[COMPITO]: Ridimensiona per intero le righe comprese tra quella che contiene "Reinigung/Pflege (179, 999)" e quella che contiene "[button] (695, 55)", entrambe incluse. Moltiplica per 1,5 ogni coordinata delle risposte e arrotonda all'intero, con le metà per eccesso. Restituisci soltanto queste righe.

[ELENCO DATI]:
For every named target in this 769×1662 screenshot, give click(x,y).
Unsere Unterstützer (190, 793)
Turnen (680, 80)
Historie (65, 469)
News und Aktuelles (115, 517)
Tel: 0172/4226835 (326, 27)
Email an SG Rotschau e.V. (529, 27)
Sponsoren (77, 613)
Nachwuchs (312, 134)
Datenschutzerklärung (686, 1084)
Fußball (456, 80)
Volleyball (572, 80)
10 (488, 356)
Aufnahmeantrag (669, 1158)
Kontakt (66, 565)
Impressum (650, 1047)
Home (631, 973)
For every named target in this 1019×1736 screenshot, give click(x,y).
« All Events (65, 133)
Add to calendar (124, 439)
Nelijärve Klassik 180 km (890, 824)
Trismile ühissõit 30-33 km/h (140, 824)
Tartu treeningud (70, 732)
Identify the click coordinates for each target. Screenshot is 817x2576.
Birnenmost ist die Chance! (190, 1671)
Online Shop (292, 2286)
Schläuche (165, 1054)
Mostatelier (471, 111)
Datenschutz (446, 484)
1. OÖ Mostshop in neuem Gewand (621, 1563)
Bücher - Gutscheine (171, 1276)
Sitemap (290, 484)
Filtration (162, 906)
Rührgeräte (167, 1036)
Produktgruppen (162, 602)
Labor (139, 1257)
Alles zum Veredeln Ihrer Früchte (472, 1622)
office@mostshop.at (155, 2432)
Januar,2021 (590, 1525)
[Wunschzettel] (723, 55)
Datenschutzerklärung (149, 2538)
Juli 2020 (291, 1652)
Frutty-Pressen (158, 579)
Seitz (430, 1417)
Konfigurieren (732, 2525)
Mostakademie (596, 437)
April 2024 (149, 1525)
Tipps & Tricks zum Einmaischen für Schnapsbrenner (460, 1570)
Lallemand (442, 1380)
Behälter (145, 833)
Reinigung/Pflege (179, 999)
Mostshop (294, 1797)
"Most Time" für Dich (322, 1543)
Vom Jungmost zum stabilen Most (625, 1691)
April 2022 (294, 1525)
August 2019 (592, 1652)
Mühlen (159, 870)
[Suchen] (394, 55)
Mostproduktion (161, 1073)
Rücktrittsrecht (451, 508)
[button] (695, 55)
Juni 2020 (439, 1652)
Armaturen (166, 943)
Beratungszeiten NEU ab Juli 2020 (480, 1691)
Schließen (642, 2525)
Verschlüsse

[RISPOSTA QUI SOTTO]:
Reinigung/Pflege (269, 1499)
Mostshop (441, 2696)
"Most Time" für Dich (483, 2315)
Vom Jungmost zum stabilen Most (938, 2537)
April 2022 (441, 2288)
August 2019 (888, 2478)
Mühlen (239, 1305)
[Suchen] (591, 83)
Mostproduktion (242, 1610)
Rücktrittsrecht (677, 762)
[button] (1043, 83)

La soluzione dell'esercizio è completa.